Just think about it for a second.
What could ever happen to a person to make him forget his own reflection? Only a sad set of circumstances would deny a person the ability to recall what he looked like.
Similarly, meditating on God's word is something we should be very serious about. This isn't a joke, not a pastime, but rather it demands the focus of all our attention.
Some call the time they spend reading and reflecting on God's word a devotional, aptly phrased because we ought to devote ourselves completely to the task whenever we undertake it. Be not worried, nor condemned.
Jesus only needs a sideways glance from us!
'But whoever catches a glimpse of the revealed counsel of God—the free life!—even out of the corner of his eye, and sticks with it, is no distracted scatterbrain but a man or woman of action. That person will find delight and affirmation in the action.'
- James chapter 1, verse 25 (The Message)
Don't beat yourself up about your short attention span and begrudge reading the word. Just like physical conditioning takes time and consistency, so too does the development of spiritual stamina. The key is sticking with it as Eugene Peterson puts it in the Message translation. All Jesus needs from us is a sideways glance—a glimpse out of the corner of the eye.

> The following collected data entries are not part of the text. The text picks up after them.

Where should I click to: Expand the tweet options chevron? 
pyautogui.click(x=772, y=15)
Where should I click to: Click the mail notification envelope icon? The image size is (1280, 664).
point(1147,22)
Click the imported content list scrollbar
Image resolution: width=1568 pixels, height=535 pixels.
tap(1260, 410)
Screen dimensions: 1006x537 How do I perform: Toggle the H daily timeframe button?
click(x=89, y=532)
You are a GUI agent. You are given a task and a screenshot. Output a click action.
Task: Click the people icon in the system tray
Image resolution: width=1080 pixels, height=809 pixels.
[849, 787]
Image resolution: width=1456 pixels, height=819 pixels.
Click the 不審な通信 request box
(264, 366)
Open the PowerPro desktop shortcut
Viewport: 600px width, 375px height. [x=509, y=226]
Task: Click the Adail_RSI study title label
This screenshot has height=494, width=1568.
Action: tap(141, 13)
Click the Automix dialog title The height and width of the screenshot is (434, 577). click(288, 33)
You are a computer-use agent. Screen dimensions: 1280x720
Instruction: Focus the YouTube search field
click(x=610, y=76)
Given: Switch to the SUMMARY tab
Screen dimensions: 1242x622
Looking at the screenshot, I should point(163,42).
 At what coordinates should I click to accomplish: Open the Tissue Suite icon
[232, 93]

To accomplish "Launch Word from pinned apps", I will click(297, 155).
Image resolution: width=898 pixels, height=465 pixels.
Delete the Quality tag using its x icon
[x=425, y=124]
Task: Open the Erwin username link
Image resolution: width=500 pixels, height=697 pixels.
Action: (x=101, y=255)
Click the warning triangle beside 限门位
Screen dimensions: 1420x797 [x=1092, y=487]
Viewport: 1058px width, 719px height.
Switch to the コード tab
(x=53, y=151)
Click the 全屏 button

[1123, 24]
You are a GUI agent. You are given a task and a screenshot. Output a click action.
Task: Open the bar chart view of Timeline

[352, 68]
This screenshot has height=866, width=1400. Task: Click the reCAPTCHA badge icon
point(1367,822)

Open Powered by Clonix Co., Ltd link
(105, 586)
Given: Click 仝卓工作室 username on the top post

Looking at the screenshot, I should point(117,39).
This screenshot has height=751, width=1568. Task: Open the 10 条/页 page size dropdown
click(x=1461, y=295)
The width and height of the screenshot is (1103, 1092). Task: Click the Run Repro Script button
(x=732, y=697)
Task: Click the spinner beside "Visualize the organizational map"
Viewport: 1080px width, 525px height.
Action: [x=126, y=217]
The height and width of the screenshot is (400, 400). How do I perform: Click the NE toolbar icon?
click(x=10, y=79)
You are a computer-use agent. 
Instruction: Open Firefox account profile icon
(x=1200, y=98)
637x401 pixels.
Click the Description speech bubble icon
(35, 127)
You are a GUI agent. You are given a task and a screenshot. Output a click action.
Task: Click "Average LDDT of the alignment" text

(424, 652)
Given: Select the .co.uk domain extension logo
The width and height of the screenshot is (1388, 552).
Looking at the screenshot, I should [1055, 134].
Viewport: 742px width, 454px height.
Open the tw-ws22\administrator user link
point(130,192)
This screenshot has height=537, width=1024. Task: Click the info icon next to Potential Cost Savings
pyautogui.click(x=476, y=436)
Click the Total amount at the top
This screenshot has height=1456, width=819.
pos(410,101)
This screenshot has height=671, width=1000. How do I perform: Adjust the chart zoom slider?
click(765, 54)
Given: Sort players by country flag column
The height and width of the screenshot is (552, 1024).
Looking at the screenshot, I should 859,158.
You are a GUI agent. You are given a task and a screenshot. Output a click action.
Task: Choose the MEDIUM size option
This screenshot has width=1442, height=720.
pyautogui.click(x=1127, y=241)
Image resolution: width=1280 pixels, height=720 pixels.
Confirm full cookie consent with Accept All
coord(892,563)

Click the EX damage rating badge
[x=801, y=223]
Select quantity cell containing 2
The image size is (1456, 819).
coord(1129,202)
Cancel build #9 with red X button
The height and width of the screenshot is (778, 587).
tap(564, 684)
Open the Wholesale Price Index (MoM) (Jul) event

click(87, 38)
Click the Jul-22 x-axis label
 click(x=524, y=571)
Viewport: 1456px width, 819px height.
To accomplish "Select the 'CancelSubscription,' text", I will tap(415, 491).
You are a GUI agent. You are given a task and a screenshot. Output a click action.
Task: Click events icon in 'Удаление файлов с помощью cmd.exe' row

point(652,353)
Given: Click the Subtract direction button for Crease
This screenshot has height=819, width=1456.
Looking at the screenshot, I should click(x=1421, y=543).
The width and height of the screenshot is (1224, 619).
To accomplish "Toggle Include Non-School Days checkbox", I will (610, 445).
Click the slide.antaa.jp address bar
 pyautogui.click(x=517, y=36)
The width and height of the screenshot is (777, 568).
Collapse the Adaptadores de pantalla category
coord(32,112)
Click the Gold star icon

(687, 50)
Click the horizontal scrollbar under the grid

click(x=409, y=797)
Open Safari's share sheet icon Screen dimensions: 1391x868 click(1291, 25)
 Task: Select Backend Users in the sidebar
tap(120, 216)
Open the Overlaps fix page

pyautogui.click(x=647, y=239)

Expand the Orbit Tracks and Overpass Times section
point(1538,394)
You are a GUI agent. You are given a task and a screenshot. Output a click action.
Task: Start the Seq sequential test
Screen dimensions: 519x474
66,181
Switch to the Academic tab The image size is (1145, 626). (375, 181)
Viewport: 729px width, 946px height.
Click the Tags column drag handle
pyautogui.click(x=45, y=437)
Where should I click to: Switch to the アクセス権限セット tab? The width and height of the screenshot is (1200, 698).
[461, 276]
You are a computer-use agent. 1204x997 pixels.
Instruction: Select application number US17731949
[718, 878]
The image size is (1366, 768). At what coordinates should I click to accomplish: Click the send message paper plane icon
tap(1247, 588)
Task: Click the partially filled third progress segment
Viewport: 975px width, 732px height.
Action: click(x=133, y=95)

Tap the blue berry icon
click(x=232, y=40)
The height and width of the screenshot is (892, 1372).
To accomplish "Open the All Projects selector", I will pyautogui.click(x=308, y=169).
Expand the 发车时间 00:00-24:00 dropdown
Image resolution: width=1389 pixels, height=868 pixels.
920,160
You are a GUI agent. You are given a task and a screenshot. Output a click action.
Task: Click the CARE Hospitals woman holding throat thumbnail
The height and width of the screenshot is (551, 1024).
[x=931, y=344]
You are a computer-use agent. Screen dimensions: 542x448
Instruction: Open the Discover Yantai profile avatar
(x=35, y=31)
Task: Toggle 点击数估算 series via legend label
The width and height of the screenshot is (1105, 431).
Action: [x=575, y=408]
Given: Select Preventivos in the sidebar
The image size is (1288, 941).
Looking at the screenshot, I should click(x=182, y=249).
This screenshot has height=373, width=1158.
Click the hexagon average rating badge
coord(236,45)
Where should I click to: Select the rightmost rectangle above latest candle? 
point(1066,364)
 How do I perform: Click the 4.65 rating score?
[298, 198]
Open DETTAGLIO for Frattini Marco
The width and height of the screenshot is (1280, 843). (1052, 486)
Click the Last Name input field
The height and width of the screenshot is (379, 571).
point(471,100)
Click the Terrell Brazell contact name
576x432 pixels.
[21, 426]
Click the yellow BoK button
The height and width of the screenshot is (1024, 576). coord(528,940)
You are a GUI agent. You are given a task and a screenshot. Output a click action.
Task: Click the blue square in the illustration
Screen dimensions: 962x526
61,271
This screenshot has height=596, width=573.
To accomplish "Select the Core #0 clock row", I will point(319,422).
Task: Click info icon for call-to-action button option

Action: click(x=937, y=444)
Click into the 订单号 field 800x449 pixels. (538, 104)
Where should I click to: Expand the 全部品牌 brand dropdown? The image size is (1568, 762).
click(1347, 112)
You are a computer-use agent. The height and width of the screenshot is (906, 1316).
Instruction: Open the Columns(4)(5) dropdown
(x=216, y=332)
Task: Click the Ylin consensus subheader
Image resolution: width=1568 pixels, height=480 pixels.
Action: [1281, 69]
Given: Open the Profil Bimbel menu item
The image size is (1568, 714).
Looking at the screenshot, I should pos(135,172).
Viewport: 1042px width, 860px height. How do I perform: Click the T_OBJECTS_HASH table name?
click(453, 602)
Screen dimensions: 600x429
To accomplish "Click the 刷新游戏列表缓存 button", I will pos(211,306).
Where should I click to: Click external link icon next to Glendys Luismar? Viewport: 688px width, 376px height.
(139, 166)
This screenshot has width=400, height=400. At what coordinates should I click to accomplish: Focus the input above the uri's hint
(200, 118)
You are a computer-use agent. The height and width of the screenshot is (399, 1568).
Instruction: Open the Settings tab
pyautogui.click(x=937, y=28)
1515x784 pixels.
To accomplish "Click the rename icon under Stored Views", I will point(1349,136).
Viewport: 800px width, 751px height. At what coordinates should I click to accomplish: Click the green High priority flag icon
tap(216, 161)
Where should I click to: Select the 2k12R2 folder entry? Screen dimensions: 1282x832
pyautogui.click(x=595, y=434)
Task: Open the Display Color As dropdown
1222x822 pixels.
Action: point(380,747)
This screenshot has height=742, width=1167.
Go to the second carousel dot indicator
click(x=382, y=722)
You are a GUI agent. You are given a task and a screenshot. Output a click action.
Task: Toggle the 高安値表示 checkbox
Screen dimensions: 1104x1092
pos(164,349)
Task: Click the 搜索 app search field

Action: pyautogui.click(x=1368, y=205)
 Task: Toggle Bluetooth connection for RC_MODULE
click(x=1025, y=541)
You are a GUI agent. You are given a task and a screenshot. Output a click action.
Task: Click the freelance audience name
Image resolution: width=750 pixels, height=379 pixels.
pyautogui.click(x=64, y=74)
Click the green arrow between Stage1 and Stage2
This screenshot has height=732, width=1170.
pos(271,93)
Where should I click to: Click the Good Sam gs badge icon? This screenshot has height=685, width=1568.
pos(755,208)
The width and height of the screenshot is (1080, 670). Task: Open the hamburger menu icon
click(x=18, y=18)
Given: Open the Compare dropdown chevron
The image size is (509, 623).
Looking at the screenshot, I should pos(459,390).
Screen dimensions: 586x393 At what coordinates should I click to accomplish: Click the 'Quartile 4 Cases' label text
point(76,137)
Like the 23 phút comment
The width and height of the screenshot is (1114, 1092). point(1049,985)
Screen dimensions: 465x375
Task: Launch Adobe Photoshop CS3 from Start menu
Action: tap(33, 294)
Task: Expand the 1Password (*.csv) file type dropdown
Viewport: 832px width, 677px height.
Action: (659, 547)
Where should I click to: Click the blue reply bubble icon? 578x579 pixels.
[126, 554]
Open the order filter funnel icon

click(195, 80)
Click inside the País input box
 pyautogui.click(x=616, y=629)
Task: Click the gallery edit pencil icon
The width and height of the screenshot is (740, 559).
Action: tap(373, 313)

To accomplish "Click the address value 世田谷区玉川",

'That person will find delight and affirmation in the action', says James and I find this encouraging—Jesus meets us right where we seek him.
However, we must be doers of the word, not merely listeners. For if we hear and understand but fail to act on the revelation, well this is very much like walking downstairs to the kitchen and forgetting why. It would be like gazing at your own reflection and wondering who is staring back at you.
A message for eternity
There is much to be gained by meditating on God's word and understanding the relevance of the message of the gospel in our lives. I pray today you will take God at his word. Open the Bible. Read a few verses and see if I'm wrong. Try Romans chapter 6, verse 23 for starters.
'But now that you've found you don't have to listen to sin tell you what to do, and have discovered the delight of listening to God telling you, what a surprise! A whole, healed, put-together life right now, with more and more of life on the way! Work hard for sin your whole life and your pension is death. But God's gift is real life, eternal life, delivered by Jesus, our Master.'
- Romans chapter 6, verses 22–23 (The Message)
Eternity begins now for anybody who would usher it in. With faith in Jesus Christ the impossible is made distinctly possible: eternal life, freedom from sin and death. We can't achieve it on our own, but through Jesus we obtain this great promise.
David Luschwitz is an Australian Teacher and Evangelist currently residing in the South of Spain where he has spent the past six months writing two books and enjoying feasting on the massive strawberries for which the region is renowned.